Die österreichische Staatspolizei hält in ihrem Verfassungsschutzbericht 2013 fest: "Auch nach dem Kalten Krieg blieb Österreich ein zentrales Land in der Welt der Nachrichtendienste.“ Für Bobi ist jedoch ein weit älteres Phänomen dafür verantwortlich, warum Wien für Agenten attraktiv ist: „Der Grund ist, weil der sogenannte echte Wiener im privaten Bereich das gleiche macht, was Geheimdienste machen.“

Für Bobi ist der Wiener ein Naturagent, der in einer Volkskultur der Spionage aufgewachsen ist. „Das hat seinen Ursprung auf den Marktplätzen der Vormoderne, wo 40 Fremdsprachen auf der Straße zu hören waren. Der Wiener war immer damit beschäftigt, Fremde kennenzulernen und abzuwägen, was sie wollen. Er hat eine hohe Menschenkenntnis im Umgang mit fremden Kulturen.“

Buchhinweis:

Emil Bobi: Die Schattenstadt: Was 7.000 Agenten über Wien aussagen, 208 Seiten, Ecowin, 21,95 Euro

Es sei eine Ureigenschaft der Wiener Gesellschaft, seine eigenen Verhältnisse geheimzuhalten und die des anderen herauszulocken und scheibchenweise gegen gesellschaftlichen Profit weiterzuverkaufen. Bobi: „In Wien ist der bedeutsam, der viel zu flüstern weiß. Das Geheime gehört zum Kern der Gesellschaft. Wenn die Dinge klar und bekannt sind, kann man sie nicht mehr verhandeln.

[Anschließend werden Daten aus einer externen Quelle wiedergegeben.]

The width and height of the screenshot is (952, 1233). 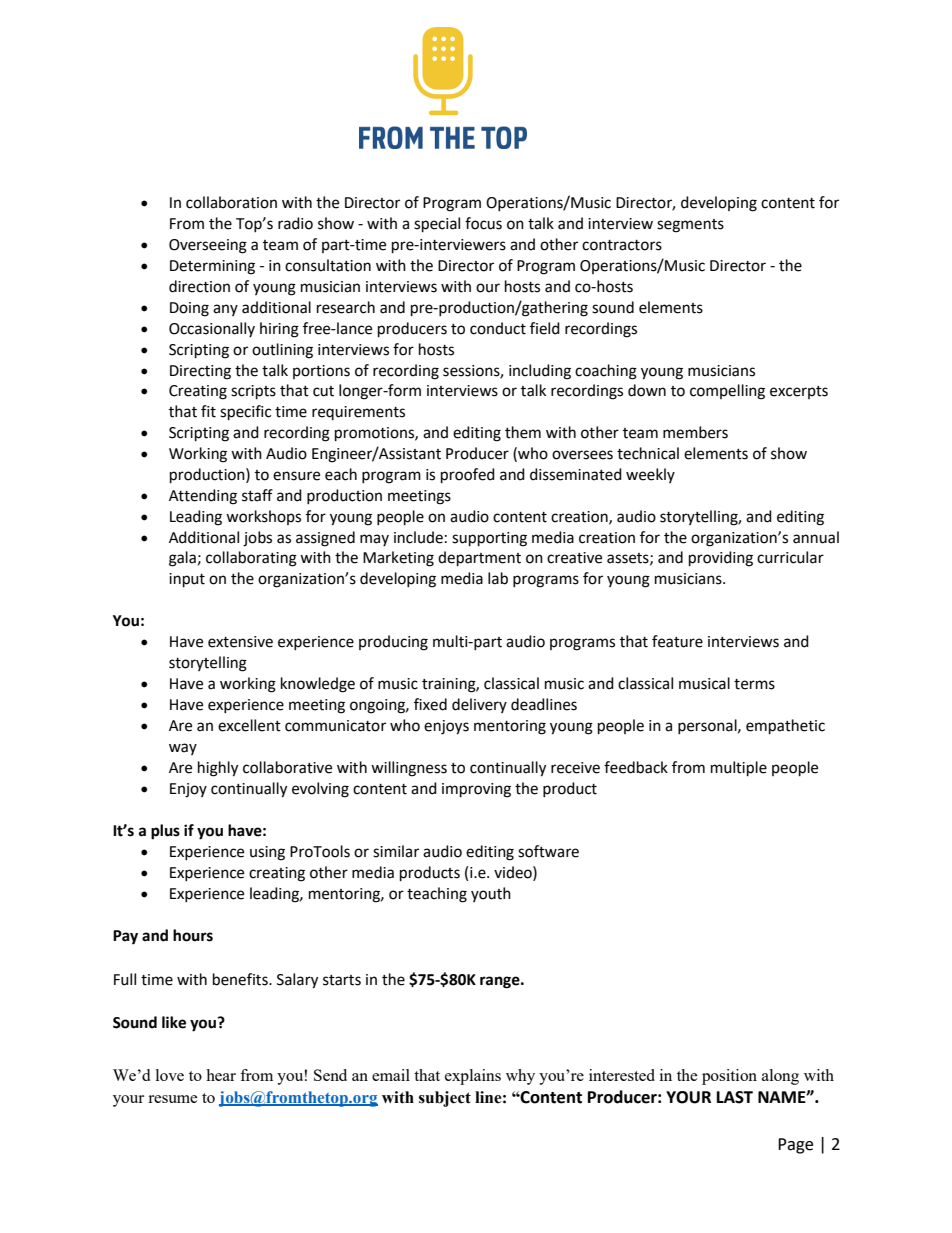 What do you see at coordinates (208, 246) in the screenshot?
I see `Overseeing` at bounding box center [208, 246].
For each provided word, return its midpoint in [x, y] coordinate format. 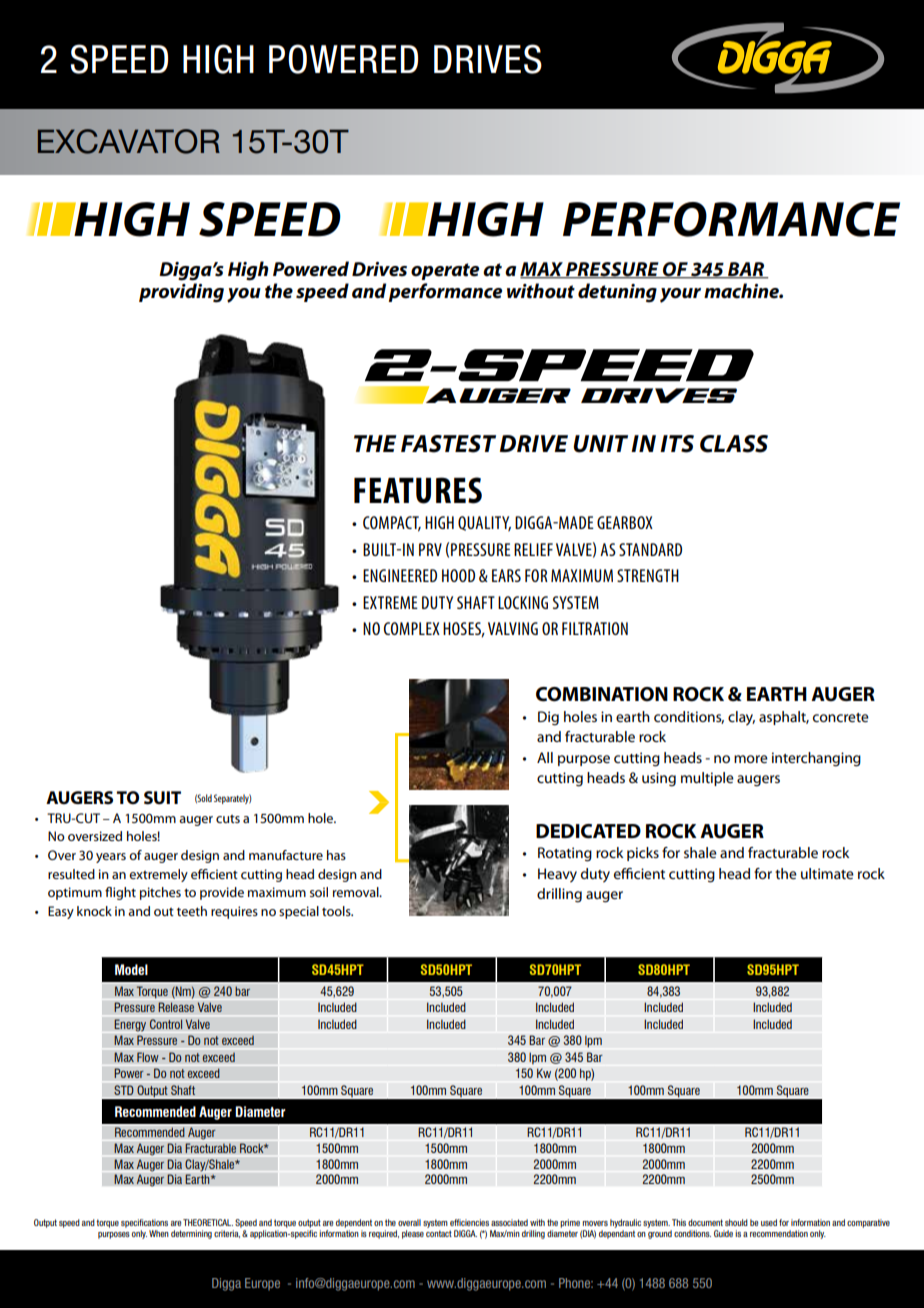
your [680, 295]
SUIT [162, 798]
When [159, 1233]
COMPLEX [412, 628]
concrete [841, 717]
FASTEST [448, 444]
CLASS [734, 444]
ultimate [827, 873]
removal [357, 892]
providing [181, 293]
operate [445, 271]
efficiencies [469, 1222]
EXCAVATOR [129, 141]
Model [131, 969]
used [769, 1222]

In Wien zählt das Nichtfestlegen, damit man es rückblickend auch anders gemacht haben kann. Das ist ein hochintelligenter Umgang und hat mit Wiener Schmäh zu tun.“

Spionage ist in Wien nicht strafbar

Ein wesentlicher Punkt ist auch ein Urteil des Obersten Gerichtshof aus dem Jahr 1956, nachdem Spionage in Osterreich nur dann strafbar ist, wenn sie sich direkt gegen Österreich richtet. Wenn in Wien also ausländische Staaten andere ausländische Staaten ausspionieren, ist das völlig legal.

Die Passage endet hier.